------ 元データ

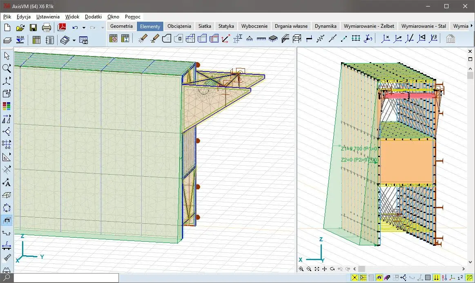Image resolution: width=475 pixels, height=283 pixels.
Task: Click the Save file icon
Action: point(33,28)
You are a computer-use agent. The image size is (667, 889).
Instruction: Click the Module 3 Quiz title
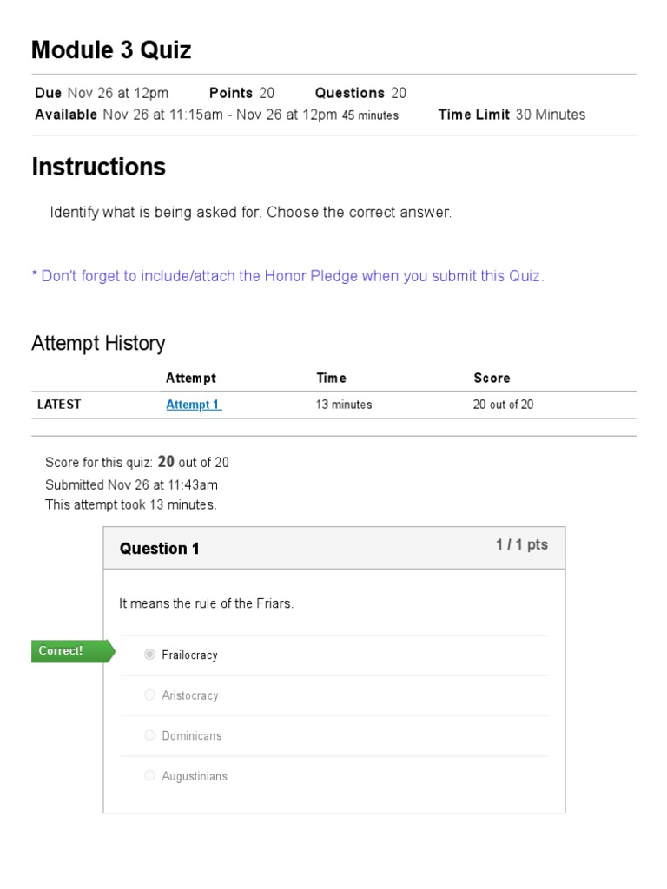(111, 49)
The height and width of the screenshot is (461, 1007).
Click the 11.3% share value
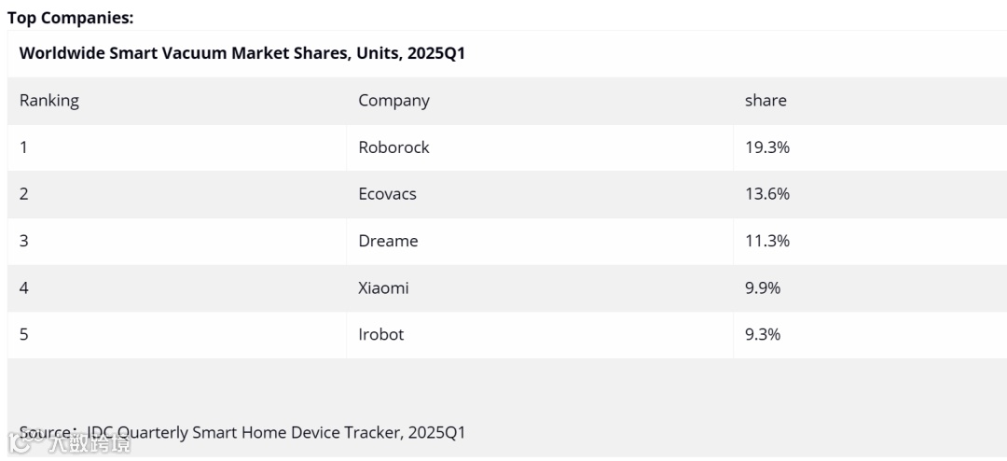pyautogui.click(x=766, y=241)
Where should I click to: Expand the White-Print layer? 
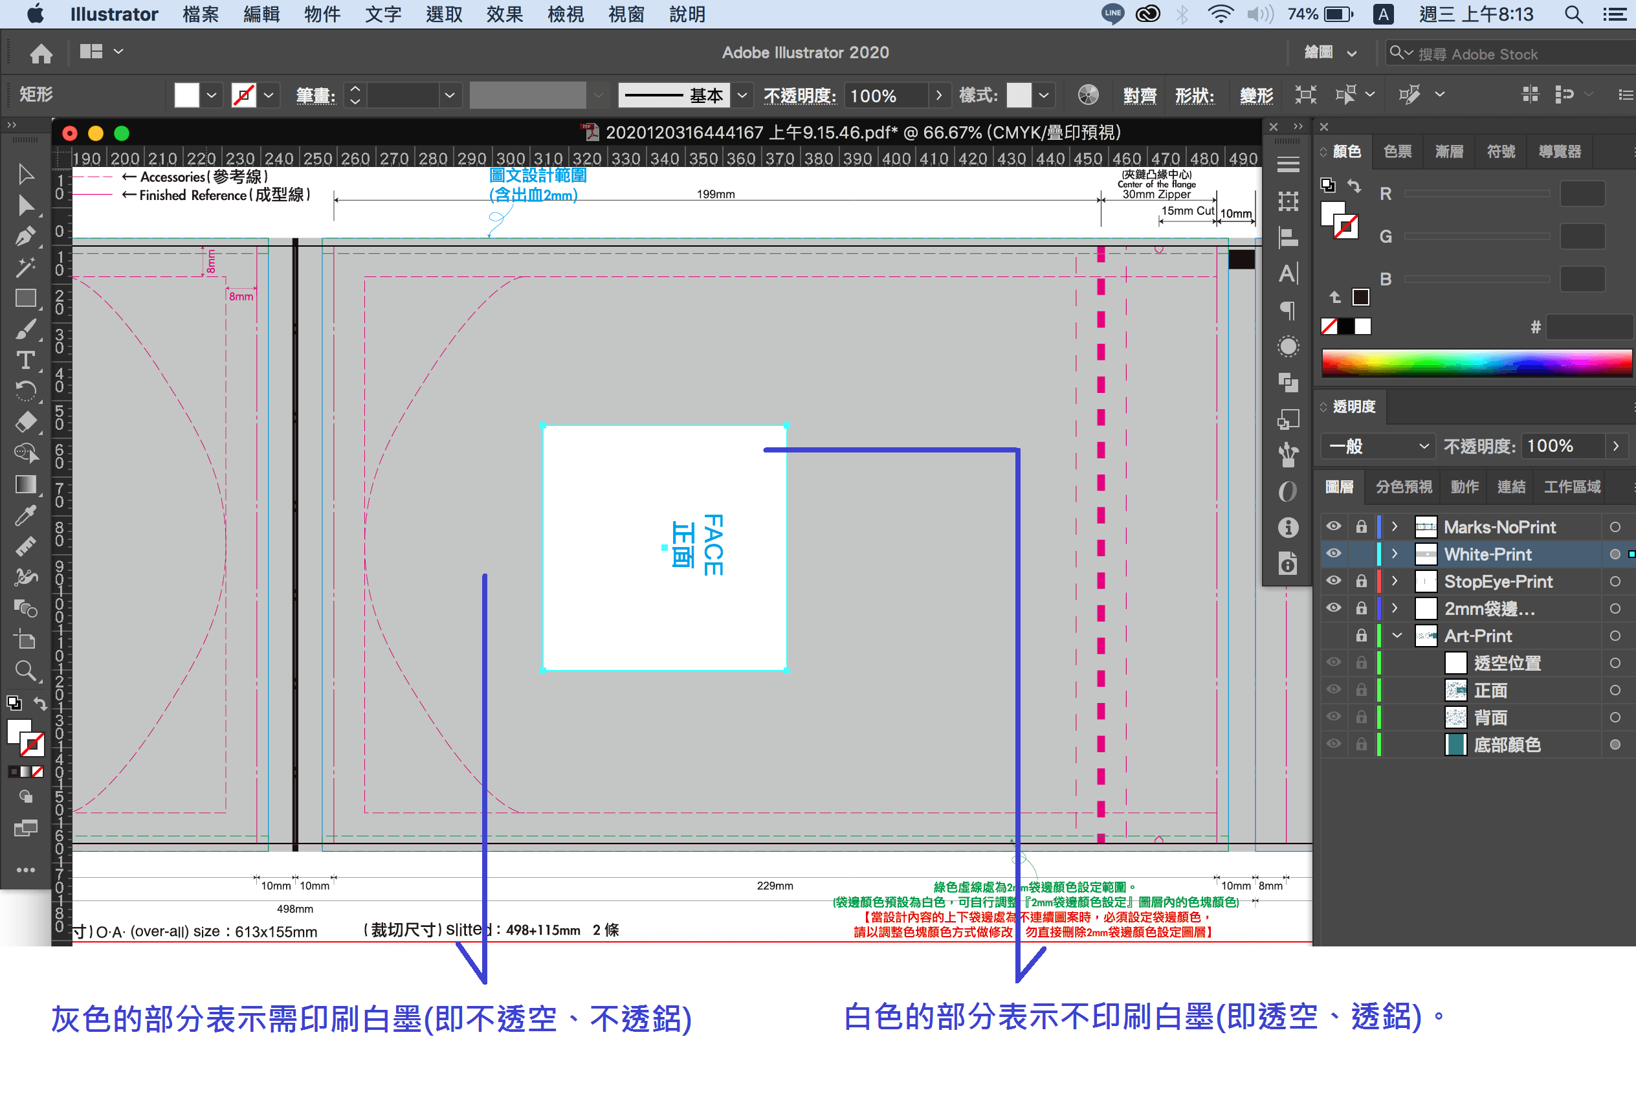(x=1395, y=554)
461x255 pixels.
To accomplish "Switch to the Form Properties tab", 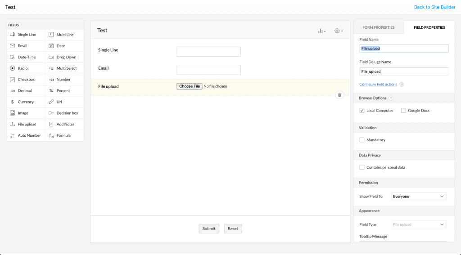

------------

**課題の要件**
「You are a computer-use」を含む行から一覧の末尾までを、指示文も含めてすべて書き直してください。その際、解答中の座標の数値だけを2.15倍に換算して整数に丸め（0.5は切り上げ）、指示文とその書式例の数値は変えず、画像は解答に含めないでください。

**完全な解答**
You are a computer-use agent. The image size is (667, 889).
Instruction: Click the Module 3 Quiz title
(239, 105)
The height and width of the screenshot is (461, 1007).
Click the 11.3% share value
pyautogui.click(x=1647, y=518)
Where should I click to: Expand the White-Print layer? 
(x=2999, y=1191)
461x255 pixels.
To accomplish "Switch to the Form Properties tab", 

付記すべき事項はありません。